═════ DATA EXTRACT

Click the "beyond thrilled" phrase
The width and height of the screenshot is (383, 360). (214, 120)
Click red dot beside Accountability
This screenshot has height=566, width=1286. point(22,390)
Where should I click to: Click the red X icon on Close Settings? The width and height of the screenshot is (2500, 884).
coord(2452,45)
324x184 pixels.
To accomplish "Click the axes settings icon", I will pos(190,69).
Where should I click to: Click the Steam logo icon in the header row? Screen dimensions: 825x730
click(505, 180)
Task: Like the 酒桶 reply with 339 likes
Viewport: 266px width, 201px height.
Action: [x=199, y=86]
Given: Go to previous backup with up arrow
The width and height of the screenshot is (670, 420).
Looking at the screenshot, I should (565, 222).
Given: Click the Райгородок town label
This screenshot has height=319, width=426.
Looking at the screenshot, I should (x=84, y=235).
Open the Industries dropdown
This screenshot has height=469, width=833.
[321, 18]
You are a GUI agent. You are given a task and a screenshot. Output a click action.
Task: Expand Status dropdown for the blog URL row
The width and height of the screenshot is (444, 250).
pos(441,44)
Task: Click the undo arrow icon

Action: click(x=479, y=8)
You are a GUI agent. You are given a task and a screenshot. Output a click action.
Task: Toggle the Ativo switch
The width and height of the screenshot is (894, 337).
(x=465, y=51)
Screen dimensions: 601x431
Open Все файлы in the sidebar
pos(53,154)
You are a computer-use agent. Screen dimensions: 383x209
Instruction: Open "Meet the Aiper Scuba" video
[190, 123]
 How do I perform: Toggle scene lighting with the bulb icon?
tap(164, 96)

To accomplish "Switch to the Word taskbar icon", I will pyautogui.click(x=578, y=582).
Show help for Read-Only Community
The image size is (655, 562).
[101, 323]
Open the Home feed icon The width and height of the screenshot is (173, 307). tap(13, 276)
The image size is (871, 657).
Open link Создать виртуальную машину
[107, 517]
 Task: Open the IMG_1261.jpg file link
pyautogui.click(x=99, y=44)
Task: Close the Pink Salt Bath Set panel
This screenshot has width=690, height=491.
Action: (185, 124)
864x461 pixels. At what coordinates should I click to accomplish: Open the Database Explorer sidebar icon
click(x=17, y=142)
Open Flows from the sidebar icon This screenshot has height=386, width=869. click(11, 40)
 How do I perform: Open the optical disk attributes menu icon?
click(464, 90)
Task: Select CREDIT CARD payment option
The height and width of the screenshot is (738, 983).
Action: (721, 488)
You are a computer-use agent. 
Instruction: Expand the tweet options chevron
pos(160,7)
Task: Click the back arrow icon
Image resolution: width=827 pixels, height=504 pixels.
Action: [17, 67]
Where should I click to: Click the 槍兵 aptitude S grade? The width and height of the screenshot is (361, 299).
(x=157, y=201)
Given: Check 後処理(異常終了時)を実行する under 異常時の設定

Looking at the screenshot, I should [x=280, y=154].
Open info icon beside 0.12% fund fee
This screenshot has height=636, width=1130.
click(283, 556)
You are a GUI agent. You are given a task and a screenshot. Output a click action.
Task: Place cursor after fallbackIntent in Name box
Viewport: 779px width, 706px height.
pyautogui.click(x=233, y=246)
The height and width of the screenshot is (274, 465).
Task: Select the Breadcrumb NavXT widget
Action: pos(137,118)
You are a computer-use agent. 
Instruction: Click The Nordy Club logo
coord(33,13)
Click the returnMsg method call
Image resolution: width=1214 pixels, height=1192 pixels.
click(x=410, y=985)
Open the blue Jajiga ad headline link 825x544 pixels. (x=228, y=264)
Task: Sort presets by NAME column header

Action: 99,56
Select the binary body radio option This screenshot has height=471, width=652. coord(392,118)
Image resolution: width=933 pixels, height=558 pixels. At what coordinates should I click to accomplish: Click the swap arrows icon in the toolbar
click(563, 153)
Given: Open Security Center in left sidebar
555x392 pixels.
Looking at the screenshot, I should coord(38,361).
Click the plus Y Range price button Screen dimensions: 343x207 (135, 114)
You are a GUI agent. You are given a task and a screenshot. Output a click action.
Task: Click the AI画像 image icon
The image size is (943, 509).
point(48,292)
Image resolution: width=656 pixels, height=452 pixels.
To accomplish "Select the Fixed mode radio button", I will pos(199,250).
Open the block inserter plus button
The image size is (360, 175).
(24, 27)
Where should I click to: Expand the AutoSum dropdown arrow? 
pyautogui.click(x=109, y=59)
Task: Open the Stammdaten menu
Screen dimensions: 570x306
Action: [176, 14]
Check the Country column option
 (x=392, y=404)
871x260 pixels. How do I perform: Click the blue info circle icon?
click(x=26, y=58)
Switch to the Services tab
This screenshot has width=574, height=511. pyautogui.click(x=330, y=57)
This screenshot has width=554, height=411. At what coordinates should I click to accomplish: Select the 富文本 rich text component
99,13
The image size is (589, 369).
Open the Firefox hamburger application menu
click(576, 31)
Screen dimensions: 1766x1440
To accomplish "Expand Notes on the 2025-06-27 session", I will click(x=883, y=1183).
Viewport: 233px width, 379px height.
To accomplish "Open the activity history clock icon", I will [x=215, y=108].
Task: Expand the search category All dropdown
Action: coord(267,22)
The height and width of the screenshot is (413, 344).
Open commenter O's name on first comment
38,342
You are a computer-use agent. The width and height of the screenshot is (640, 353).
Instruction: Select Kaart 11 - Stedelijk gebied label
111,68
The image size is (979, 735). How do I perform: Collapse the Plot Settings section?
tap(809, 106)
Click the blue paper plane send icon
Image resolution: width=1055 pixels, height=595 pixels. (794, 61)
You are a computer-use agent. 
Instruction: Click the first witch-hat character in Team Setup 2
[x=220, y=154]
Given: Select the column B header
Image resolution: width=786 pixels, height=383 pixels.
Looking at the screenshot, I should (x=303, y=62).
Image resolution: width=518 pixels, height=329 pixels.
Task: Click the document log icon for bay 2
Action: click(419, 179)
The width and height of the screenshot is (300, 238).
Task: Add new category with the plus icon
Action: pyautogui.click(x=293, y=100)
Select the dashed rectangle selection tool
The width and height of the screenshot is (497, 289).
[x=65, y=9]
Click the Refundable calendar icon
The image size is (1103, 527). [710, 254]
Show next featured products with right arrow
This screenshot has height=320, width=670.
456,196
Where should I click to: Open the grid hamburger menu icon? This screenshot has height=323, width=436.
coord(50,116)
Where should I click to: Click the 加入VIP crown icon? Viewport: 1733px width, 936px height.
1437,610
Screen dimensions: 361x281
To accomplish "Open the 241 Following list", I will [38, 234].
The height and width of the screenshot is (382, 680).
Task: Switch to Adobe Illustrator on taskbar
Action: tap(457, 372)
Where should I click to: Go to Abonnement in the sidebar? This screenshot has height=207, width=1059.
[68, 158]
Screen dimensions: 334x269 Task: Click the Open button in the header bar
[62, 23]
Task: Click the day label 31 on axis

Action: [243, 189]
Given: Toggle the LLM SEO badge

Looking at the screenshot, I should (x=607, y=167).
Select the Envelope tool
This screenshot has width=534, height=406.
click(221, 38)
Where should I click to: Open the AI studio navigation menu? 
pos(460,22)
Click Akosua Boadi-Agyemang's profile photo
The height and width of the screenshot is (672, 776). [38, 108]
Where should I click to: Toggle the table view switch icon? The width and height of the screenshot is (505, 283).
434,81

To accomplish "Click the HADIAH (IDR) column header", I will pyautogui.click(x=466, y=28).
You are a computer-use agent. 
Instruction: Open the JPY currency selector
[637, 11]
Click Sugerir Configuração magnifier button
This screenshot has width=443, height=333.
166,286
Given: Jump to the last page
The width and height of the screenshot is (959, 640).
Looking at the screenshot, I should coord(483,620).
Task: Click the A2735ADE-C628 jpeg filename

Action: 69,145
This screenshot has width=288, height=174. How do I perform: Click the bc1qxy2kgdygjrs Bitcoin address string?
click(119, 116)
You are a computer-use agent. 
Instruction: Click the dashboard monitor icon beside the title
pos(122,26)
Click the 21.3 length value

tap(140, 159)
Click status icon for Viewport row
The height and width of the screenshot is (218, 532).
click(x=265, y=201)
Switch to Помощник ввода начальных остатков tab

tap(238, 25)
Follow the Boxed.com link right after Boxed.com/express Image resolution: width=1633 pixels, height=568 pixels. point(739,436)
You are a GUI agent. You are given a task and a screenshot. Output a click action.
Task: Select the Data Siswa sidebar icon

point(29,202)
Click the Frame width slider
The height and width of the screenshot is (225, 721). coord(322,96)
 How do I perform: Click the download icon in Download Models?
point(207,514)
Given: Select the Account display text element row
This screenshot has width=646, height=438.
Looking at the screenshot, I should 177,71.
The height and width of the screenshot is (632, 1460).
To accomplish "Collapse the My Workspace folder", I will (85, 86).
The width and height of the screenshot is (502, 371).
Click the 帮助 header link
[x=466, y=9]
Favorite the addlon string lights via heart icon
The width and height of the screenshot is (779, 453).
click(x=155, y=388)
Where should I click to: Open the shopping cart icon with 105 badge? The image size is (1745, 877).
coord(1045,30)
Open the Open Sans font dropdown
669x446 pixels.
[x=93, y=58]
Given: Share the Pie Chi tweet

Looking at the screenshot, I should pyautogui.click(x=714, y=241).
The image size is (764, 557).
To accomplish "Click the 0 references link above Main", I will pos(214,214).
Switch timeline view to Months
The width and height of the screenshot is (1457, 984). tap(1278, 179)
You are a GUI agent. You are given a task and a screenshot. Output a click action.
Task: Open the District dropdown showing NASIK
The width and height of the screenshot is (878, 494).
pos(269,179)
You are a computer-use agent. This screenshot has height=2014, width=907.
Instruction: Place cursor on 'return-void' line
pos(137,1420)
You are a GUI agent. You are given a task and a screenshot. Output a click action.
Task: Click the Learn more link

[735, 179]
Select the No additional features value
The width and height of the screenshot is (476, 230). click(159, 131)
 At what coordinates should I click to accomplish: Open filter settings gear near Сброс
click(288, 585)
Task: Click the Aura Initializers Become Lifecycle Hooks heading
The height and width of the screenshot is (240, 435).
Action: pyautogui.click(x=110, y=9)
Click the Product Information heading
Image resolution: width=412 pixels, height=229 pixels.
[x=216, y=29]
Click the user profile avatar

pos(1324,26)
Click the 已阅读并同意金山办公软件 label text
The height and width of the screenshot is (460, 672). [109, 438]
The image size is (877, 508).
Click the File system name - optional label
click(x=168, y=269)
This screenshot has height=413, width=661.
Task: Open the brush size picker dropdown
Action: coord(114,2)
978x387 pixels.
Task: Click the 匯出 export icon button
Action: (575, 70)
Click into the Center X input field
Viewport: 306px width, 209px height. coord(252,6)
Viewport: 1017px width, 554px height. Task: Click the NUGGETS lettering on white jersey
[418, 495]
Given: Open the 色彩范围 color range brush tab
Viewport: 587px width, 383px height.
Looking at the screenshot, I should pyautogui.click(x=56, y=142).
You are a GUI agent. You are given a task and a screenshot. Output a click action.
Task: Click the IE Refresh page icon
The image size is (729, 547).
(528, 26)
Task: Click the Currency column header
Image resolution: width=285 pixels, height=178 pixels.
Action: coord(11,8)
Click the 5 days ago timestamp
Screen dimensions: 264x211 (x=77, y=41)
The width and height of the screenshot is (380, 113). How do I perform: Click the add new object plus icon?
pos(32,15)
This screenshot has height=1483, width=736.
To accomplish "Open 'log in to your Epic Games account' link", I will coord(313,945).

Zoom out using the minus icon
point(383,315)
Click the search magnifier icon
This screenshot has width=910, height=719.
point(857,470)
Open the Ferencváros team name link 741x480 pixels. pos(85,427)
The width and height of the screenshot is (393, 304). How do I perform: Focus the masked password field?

══════════

[WHAT IS EXPECTED] Wherever the word "page" turns up in a line of the entries above, copy that line.

[THE ANSWER]
Given: Jump to the last page
Task: Click the IE Refresh page icon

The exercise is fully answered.